BackdoorBench - NLP is a complementary material for the original BackdoorBench which mainly focuses on Computer Vision domain. It provides easy implementations of two mainstream backdoor attack methods and one defense method in Natural Language Processing(NLP) domain.
- Methods
- 2 Backdoor attack methods: HiddenKiller, BkdAtk-LWS
- 1 Backdoor defense methods: ONION
- Datasets: SST-2, AgNews, OLID
- Models: BERT-base-uncased
Table of Contents
This is a demo script of running HiddenKiller attack on SST-2. The first two commands are used to generate the poisoned training set with user-specified poison rate, target label, etc. The third command is to run HiddenKiller attack on BERT with the datasets generated by the first two commands.

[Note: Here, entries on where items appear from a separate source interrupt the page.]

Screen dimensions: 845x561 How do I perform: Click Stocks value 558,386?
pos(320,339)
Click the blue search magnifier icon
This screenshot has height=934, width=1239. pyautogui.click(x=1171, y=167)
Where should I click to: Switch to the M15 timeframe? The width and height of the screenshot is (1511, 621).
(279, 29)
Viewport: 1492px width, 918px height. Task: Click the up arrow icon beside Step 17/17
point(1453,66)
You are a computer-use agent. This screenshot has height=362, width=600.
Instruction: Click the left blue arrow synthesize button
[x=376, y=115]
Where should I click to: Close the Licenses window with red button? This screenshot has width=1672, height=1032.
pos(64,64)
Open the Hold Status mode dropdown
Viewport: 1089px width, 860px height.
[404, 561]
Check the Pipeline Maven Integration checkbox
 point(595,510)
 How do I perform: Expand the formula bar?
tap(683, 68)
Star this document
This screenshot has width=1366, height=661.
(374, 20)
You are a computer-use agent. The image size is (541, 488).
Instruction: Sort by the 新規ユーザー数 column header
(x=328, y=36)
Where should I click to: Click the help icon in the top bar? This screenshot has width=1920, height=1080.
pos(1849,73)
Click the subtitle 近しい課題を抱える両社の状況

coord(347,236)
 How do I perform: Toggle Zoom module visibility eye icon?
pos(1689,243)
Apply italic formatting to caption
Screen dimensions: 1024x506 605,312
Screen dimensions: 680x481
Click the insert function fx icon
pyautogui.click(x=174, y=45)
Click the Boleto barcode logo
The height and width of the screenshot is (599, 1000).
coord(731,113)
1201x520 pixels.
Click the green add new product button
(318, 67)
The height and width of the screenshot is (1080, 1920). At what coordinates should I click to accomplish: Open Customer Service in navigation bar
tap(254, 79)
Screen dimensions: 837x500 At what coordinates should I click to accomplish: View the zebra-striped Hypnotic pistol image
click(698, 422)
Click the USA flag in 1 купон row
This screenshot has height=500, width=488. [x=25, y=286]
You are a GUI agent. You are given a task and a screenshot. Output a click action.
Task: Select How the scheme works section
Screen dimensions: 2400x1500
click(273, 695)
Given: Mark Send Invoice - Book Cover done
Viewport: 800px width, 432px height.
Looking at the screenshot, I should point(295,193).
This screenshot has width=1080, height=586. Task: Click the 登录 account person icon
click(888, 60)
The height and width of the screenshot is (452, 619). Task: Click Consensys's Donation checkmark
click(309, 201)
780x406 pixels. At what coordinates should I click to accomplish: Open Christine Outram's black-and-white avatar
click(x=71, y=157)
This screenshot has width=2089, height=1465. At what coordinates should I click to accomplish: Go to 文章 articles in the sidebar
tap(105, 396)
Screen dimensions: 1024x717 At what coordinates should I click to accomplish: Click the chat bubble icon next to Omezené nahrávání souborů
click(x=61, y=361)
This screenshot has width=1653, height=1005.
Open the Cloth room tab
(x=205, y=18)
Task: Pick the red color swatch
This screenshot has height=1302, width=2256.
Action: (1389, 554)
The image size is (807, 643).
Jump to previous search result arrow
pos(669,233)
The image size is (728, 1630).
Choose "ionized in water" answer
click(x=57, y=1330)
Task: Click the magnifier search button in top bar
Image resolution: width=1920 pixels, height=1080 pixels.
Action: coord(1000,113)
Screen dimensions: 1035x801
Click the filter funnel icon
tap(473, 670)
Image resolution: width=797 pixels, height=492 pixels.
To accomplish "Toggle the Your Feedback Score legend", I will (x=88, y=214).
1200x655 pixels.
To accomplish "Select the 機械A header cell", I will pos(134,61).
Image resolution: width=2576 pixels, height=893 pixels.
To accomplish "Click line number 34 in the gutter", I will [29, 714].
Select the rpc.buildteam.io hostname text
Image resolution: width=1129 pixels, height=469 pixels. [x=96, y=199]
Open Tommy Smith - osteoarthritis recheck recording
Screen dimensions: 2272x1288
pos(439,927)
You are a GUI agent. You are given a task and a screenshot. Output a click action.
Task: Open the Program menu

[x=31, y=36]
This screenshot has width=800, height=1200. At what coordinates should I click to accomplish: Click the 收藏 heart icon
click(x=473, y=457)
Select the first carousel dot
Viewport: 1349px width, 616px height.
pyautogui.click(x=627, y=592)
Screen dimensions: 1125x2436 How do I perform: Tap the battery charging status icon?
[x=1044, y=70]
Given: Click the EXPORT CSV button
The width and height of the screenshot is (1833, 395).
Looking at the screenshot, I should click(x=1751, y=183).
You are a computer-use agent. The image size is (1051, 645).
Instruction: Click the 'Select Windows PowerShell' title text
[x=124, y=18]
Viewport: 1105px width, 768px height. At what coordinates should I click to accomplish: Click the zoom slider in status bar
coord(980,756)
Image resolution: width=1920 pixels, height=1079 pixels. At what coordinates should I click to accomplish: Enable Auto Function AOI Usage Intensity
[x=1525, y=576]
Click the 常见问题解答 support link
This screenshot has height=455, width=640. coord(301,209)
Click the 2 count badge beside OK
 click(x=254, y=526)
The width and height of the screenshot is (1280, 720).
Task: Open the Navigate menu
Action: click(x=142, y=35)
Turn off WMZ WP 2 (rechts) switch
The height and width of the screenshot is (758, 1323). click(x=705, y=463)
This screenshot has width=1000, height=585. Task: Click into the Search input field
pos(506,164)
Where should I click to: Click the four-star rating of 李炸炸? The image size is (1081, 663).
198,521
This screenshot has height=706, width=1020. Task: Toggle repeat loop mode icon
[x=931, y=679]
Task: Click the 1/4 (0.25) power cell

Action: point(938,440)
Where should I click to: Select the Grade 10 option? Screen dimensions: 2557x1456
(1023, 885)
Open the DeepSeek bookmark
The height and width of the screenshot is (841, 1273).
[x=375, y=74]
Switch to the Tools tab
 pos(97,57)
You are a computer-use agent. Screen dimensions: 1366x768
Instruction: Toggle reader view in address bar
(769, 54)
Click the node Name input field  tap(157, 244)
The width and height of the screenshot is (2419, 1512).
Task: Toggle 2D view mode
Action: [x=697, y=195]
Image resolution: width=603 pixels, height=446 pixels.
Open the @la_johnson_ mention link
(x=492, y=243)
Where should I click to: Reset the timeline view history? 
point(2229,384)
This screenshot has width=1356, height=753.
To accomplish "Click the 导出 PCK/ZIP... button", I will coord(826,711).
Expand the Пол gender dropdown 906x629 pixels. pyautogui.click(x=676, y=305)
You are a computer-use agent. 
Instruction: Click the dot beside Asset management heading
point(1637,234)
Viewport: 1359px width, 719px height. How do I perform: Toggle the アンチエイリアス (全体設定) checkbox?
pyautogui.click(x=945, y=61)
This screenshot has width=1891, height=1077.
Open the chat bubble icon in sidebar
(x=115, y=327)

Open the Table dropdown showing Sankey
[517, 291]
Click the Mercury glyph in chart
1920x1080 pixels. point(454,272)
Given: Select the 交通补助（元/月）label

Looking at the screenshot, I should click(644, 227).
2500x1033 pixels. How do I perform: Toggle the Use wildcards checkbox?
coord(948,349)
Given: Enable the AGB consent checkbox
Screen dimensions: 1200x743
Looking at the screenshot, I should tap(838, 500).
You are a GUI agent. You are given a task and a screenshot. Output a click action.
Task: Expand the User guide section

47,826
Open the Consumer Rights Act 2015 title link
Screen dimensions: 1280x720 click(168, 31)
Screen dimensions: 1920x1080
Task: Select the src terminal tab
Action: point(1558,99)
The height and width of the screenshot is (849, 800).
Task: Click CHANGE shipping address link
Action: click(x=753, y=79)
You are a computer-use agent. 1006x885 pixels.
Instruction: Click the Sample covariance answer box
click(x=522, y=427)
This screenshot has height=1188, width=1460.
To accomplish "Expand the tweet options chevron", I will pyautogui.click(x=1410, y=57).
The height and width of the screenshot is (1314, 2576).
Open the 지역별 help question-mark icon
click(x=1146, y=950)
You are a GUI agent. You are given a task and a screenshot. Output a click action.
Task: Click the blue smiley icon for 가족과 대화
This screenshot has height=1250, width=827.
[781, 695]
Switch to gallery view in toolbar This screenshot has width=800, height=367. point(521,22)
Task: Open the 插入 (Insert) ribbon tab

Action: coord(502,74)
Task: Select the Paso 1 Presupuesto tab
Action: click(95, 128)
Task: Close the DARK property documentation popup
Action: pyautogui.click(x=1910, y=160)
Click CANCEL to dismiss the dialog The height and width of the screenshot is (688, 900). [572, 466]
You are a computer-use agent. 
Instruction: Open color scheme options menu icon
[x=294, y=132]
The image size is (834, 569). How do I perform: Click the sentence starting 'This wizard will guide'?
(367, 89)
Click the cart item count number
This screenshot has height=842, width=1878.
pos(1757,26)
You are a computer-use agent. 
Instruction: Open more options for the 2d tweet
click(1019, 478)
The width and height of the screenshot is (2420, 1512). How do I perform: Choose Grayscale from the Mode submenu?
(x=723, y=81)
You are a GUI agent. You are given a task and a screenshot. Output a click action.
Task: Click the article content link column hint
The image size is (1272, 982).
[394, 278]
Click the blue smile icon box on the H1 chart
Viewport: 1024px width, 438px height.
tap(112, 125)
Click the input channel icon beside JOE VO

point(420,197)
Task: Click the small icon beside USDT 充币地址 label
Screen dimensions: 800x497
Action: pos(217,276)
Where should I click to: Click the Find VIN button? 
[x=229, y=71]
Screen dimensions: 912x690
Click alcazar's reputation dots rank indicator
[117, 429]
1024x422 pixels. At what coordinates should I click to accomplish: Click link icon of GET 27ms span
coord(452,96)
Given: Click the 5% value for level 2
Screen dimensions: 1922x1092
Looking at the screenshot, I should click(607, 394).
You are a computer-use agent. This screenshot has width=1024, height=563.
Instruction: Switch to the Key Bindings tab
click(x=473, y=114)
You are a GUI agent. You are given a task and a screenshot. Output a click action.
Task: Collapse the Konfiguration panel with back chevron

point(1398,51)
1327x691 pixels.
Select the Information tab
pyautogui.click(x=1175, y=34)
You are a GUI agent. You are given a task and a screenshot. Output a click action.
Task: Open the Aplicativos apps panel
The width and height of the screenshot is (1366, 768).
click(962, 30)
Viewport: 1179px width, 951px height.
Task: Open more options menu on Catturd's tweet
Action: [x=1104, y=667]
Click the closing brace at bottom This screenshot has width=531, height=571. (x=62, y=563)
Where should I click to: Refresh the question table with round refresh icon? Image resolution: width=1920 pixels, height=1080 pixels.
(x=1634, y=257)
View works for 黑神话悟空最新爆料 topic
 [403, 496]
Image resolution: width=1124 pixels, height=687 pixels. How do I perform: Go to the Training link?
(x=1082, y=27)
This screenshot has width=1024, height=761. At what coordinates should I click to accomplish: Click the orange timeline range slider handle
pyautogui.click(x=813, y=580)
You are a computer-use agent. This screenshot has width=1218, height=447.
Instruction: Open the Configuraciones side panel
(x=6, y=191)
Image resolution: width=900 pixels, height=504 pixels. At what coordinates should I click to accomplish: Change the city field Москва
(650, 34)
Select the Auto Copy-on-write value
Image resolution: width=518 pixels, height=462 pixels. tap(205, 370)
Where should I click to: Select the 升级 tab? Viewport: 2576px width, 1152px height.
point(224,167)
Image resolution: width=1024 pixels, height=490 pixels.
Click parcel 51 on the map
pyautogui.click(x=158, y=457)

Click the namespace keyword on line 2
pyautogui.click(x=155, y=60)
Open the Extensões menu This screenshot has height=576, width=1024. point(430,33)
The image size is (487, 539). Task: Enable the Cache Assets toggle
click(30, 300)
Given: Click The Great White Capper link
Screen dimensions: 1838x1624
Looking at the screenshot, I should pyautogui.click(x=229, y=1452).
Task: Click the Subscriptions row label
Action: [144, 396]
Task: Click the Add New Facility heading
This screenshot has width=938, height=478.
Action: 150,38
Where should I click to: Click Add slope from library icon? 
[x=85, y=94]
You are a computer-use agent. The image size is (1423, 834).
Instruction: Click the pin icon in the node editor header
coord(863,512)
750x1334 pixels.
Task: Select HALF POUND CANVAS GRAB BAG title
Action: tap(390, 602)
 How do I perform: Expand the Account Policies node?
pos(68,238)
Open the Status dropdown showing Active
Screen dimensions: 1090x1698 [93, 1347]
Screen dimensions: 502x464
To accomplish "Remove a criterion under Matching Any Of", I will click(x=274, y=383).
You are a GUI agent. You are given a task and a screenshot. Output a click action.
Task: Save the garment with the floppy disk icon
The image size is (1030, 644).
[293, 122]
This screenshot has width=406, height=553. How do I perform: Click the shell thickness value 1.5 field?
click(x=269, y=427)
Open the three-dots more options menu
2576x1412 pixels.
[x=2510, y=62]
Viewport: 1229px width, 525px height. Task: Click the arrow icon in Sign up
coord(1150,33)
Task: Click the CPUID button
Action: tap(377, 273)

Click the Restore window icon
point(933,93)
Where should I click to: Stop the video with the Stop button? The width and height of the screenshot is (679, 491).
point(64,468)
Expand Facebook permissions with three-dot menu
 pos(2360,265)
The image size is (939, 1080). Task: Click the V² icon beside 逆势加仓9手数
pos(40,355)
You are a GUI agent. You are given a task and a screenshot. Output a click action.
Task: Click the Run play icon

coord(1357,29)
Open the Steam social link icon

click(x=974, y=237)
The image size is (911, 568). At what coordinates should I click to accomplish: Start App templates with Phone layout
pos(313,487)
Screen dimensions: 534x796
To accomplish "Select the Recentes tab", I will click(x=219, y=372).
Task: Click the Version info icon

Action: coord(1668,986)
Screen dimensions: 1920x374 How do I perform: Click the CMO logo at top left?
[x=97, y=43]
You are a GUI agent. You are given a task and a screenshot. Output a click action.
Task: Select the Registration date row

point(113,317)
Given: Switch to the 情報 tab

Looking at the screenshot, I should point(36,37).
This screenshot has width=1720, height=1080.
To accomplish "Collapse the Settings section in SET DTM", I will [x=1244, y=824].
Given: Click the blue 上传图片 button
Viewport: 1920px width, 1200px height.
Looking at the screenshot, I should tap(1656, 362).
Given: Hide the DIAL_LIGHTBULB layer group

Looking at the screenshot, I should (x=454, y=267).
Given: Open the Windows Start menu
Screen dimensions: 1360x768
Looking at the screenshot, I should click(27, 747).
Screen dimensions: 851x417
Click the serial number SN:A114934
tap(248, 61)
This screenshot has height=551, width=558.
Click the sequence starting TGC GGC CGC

python ./attack/HiddenKiller/generate_by_openattack.py --yaml_path ../../config/attack/hiddenkiller/generate_poison_data.yaml
python ./attack/HiddenKiller/generate_poison_train_data.py --yaml_path ../../config/attack/hiddenkiller/generate_poison_train_data.yaml
python ./attack/HiddenKiller/attack_hiddenkiller.py --yaml_path ../../config/attack/hiddenkiller/hiddenkiller_default.yaml
After attack, the poisoned model will be saved in ./models, which can be used for further defense. If you want to change the attack methods, dataset, save folder location, you should specify both the attack method script in ./attack and the YAML config file to use different attack methods.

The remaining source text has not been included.